Design: Consecutive case-series analysis.

Setting: Coronary care unit in a university hospital.

Patients: Three hundred ninety-one consecutive patients with acute myocardial infarction (AMI) who underwent successful primary percutaneous transluminal coronary angioplasty (PTCA) at hospital admission.

Interventions: Coronary angiography and primary PTCA on hospital admission and serial echocardiography.

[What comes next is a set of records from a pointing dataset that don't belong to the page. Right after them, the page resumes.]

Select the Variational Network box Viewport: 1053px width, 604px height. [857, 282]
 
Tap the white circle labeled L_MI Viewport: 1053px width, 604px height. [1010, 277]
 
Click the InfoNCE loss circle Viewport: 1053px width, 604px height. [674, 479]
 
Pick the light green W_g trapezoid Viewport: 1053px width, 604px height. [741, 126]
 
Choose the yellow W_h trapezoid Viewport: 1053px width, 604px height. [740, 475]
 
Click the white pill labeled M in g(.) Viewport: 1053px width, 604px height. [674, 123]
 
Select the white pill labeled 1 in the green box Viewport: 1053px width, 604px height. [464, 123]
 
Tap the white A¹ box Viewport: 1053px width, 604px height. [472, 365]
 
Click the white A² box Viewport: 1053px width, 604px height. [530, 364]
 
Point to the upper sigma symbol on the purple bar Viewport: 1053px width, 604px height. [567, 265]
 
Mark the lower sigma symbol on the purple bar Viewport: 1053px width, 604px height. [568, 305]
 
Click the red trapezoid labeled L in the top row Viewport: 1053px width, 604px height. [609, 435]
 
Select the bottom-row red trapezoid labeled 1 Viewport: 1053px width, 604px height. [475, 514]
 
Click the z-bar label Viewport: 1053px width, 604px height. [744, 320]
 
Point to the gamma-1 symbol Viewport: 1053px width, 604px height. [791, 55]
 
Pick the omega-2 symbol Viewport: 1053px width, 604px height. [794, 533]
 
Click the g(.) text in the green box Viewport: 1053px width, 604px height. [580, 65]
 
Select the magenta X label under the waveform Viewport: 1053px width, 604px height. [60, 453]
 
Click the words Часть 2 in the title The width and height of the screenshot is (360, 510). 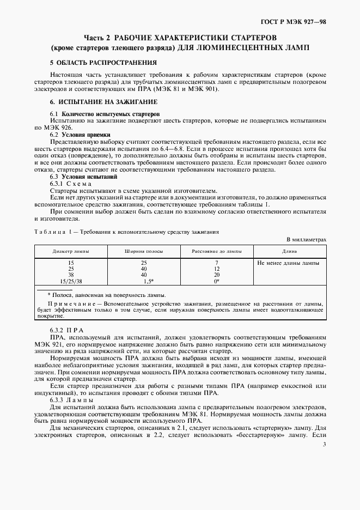click(x=97, y=38)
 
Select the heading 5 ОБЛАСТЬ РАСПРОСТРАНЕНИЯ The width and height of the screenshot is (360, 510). click(x=92, y=63)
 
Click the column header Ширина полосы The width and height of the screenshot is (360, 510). click(x=143, y=252)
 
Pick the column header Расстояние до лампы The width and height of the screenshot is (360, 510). click(x=216, y=252)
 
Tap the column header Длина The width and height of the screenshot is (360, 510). click(x=289, y=252)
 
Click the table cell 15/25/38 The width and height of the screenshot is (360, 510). click(x=71, y=281)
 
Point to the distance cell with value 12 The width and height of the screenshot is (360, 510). click(x=216, y=269)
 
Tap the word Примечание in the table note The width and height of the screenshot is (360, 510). click(x=70, y=302)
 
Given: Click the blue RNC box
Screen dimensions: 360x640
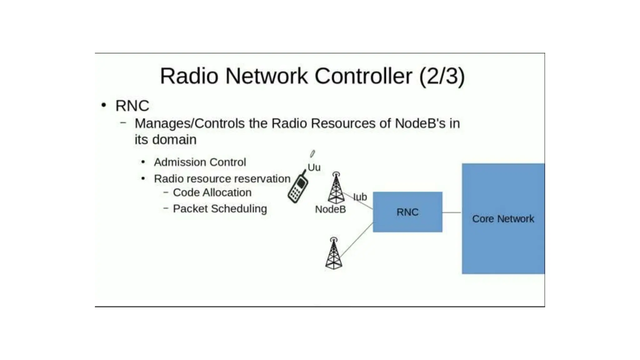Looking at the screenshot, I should (407, 212).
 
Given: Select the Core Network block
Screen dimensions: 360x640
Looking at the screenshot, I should (503, 218).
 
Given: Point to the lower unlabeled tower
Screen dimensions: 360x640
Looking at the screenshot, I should (333, 254).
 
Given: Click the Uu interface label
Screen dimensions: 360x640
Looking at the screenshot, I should (314, 168).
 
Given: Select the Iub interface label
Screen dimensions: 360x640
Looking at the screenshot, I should (360, 197).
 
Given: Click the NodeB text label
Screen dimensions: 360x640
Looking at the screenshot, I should (330, 209).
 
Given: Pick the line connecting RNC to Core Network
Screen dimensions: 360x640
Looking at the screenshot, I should (452, 212).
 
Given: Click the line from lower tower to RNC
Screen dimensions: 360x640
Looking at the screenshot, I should (356, 240).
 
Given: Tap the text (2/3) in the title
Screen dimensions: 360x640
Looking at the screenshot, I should (442, 76).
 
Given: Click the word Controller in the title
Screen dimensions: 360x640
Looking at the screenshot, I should (363, 76).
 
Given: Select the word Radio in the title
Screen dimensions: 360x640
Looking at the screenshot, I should (189, 76).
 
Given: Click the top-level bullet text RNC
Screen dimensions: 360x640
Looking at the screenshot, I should (132, 106).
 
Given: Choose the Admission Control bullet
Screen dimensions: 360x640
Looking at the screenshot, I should (200, 162).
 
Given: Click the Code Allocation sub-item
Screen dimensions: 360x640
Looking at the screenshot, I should (212, 192).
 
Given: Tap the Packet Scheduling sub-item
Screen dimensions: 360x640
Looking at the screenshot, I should (220, 209).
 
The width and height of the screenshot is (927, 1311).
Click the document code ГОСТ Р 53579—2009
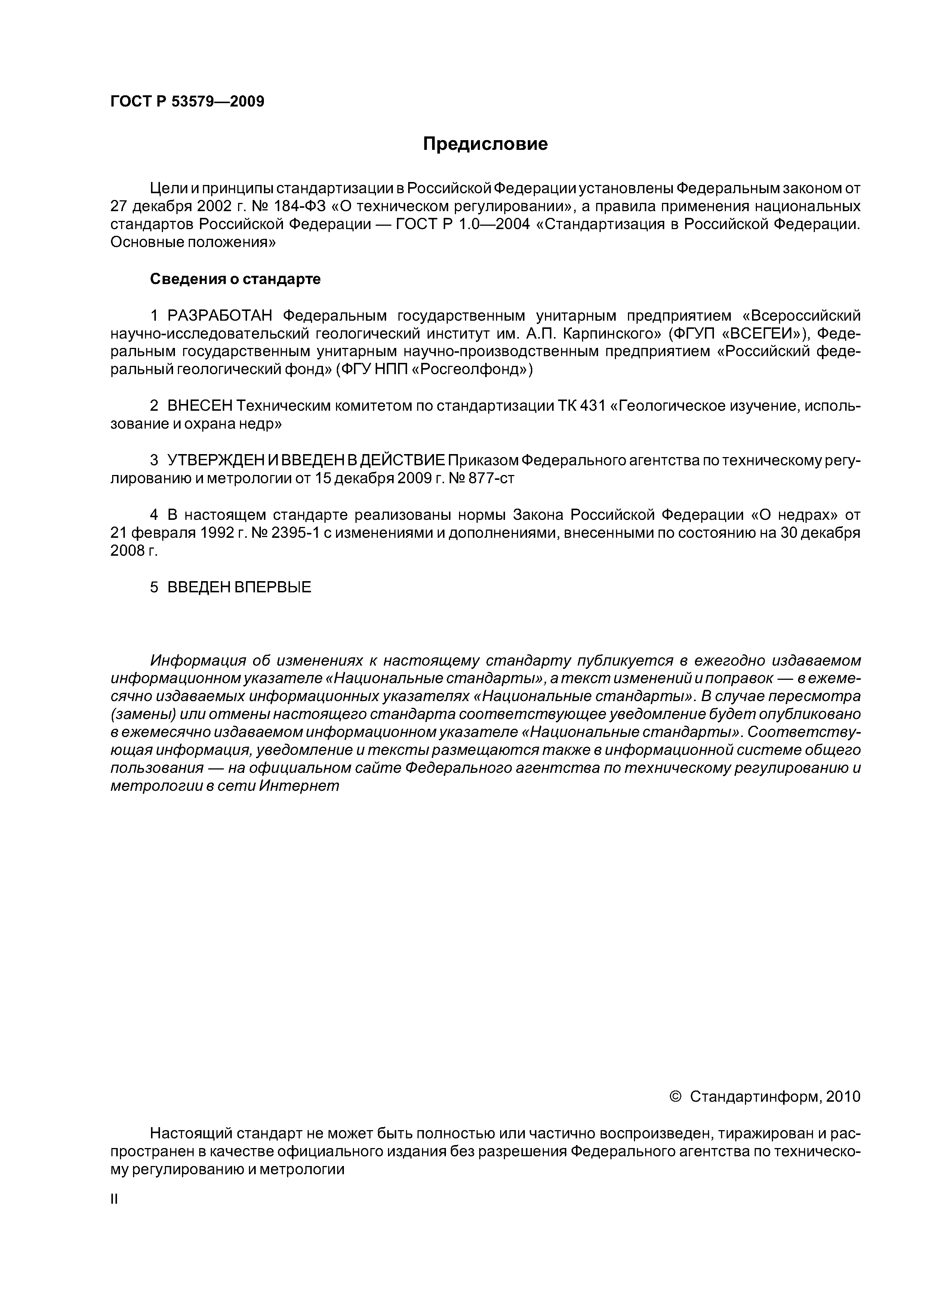coord(187,102)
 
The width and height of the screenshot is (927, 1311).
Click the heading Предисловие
coord(485,144)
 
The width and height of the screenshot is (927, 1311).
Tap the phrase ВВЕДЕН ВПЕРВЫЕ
coord(239,587)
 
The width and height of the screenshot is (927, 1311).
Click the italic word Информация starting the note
coord(198,661)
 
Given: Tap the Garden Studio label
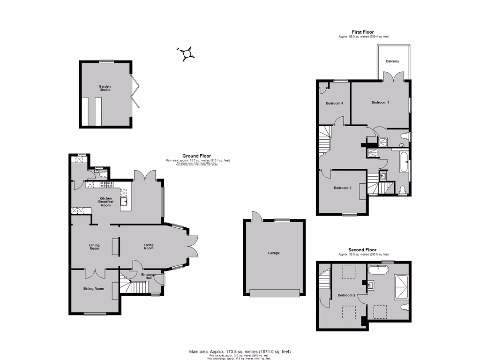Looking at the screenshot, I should [x=105, y=88].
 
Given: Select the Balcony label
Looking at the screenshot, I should [x=393, y=61].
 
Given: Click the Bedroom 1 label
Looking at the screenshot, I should [x=380, y=102].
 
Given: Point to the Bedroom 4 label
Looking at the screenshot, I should [x=334, y=103].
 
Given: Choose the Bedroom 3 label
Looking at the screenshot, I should [x=342, y=188].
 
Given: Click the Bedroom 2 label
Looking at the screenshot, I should [x=346, y=295].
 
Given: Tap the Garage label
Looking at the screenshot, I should [x=274, y=253].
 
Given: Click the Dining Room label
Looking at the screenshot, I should [x=94, y=247].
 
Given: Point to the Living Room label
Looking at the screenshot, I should [x=148, y=246].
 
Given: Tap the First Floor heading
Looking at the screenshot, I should [x=364, y=32].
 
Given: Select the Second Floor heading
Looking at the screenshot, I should [x=362, y=250].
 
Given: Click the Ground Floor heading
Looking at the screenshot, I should [x=196, y=156].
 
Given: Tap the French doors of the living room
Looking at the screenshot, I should [x=193, y=246].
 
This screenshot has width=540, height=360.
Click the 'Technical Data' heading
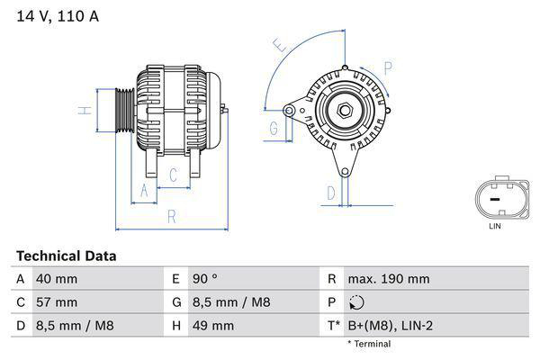(x=66, y=256)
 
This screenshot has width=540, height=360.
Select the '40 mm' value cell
(x=56, y=279)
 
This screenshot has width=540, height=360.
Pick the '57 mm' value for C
(x=56, y=302)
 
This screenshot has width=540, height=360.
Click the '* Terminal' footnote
(x=369, y=344)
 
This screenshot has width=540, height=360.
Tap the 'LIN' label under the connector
(x=494, y=226)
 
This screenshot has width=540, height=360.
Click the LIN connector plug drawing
(x=494, y=197)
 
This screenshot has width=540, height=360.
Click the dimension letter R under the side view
(x=171, y=216)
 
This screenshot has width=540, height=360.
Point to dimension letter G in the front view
(x=274, y=128)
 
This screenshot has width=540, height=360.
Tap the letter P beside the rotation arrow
(x=388, y=66)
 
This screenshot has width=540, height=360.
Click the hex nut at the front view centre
(x=345, y=110)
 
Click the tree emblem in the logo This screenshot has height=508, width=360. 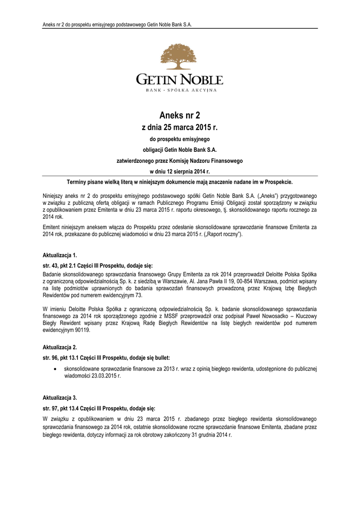click(180, 57)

Measurements and results: The status of coronary flow before and after primary PTCA was evaluated by coronary angiography at hospital admission, while PE was studied by echocardiography within 24 h of admission and 1 month after the onset of AMI. PE was present in the acute phase in 76 patients (19%), and patients with PE had a significantly higher incidence of in-hospital death than those without PE (11% vs 2%, p < 0.001). Among 68 patients who had PE in the acute phase and underwent echocardiography 1 month later, PE persisted to 1 month after the onset of AMI (persistent PE) in 26 patients (38%). Patients with persistent PE had a significantly higher incidence of pericardial rub (p = 0.010), Killip class > 1 (p = 0.025), no reflow after PTCA (p = 0.026), lower incidence of collaterals (p = 0.024), and tended to have higher peak creatine kinase (CK) [p = 0.05] levels than those with transient PE. When five variables (peak CK, collaterals, no reflow, pericardial rub, and Killip class > 1) were used in the multivariate analysis, pericardial rub (p = 0.023; odds ratio [OR], 5.45), absence of collaterals (p = 0.011; OR, 0.16), and Killip class > 1 (p = 0.027; OR, 3.80) were the significant variables related to persistent PE.

Conclusions: PE remains a relatively common complication of AMI even in the era of reperfusion therapy and is associated with increased mortality. Furthermore, the presence of a pericardial rub, Killip class > 1, and absence of collateral flow in the early phase of the infarct are associated with persistence of the PE to 1 month after the onset of AMI.